As of last week, I felt like I walked the stage and received my diploma from "Hard Knocks University of Foster Care".
We almost can't help it, it's only human... when we help others, it feels good to feel appreciated. But what if doors are slammed at your face, texts are ignored, and awful things are said about you? Last week I felt that about half the lives of children in foster care that I worked with truly hated my help... I was either too annoying, too direct, too kind, or not strict enough. Gosh- I even questioned myself and wondered if I was a bad person.
So this entry is dedicated to all my foster parents, providers, child welfare workers, and anyone who is involved with children in the foster care system. It can be absolutely draining. If you're wondering if you should foster- please read this too, because this is the truth and you need to know.
Last week one (out of a few of my children) absolutely could not stand seeing me. I didn't know what about myself made this kid so mad. I asked, and I was shunned... OUCH. I called and there was no answer. I felt so helpless and I wanted to know so badly what I did wrong. Did I say something that triggered emotions? It was eating me alive that something as simple as my presence made this individual so angry. So I gave it a few days before I reached out again, when I did, the text messages were short, and what I felt like were kind words were answered with "ok".
I called my team immediately and I wanted to know what they observed that I didn't pick up. I went and re-read the treatment plan to see where I went wrong. Then I called my mom and she said: "it's not personal". Those words didn't feel very comforting because it felt truly personal... but she was right.
As a teen, I gave my foster mother the hardest time. I couldn't stand her help and nearly every advice she gave me was ignored. When I think back on how last week felt, I couldn't help but realize why I was the way I was towards my foster mom. She was kind, she was selfless, she was loving, and she was always there. But she a was all the things that remind me of what my biological parents WOULDN'T give me... and for that, I was angry, hurt, confused, and ashamed. I couldn't respond to the "I love yous " because I felt guilty for saying that to someone other than my bio parents. The times when they showed me I was their entire world, made me scared because I was never that to someone before. I pushed my foster mom away the most because my mother left me as a baby... and if my own mother didn't see value in me, why does she?

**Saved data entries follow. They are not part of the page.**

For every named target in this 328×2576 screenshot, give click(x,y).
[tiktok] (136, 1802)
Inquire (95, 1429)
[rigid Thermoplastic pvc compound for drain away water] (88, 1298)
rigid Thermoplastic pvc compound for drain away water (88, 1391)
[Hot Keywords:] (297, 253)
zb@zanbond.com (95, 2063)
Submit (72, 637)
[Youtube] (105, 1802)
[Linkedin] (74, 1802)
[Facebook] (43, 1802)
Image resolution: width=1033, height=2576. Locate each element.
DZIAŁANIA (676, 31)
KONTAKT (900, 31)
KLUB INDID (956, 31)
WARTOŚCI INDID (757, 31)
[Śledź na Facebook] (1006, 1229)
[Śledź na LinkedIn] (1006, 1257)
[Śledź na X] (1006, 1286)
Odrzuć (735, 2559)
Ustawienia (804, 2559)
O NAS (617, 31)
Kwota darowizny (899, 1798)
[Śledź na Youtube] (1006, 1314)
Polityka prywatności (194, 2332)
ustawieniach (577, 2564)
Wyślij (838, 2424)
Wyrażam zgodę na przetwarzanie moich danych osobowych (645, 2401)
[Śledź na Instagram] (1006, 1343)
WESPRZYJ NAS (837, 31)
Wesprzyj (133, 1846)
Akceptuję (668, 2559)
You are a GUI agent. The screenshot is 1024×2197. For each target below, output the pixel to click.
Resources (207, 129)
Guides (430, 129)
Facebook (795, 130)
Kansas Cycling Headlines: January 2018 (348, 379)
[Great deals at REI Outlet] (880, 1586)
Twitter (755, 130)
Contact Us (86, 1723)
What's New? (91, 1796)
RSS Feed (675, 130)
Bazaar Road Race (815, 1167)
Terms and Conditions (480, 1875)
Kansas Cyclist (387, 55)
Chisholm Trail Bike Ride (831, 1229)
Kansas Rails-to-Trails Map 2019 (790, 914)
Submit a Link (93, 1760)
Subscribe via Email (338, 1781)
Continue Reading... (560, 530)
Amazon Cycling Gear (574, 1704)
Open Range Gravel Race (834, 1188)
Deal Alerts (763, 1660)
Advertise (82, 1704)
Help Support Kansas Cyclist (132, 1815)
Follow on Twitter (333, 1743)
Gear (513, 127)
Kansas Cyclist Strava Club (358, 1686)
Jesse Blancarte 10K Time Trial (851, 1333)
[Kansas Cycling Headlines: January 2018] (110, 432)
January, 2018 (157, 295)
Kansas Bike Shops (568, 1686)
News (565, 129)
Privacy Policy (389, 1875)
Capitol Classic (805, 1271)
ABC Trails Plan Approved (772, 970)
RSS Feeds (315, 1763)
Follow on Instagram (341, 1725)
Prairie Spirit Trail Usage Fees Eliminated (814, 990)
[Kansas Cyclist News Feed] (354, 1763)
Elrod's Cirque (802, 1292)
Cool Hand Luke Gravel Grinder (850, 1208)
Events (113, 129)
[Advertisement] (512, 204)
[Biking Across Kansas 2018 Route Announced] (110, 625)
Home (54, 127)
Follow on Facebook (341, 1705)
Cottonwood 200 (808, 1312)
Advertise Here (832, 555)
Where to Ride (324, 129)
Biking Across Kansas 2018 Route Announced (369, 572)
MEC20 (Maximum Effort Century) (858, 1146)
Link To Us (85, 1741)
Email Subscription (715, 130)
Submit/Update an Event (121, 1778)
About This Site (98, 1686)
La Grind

Guys, it's not personal. It's trauma.
Please don't feel discouraged when your child shows you anything outside of pure happiness to see you. There is a divine miracle that is being shined through you, that neither yourself or your kids can see right now. It takes time... years later my foster mom is the only person in the world that I want when I feel sick, afraid, or unsure. She took the time and just like planting roses to the ground... understanding all the thorns and care it will need... she did that to my life. That is what you're doing right now. I see your tired eyes and your aching heart, trust me... the roses will bloom.
Living over 18 places has taught me that every child deserves a home. Being a survivor of child abuse has taught me that every child needs to be heard. Growing up in foster care has taught me to bloom where I am planted. Being a mother and a wife has taught me to be resilient. Operating a charity has taught me that people really do want to help. Providing homes for youth in care has taught me that bad days does not mean a bad life. Advocating for children has taught me to be brave.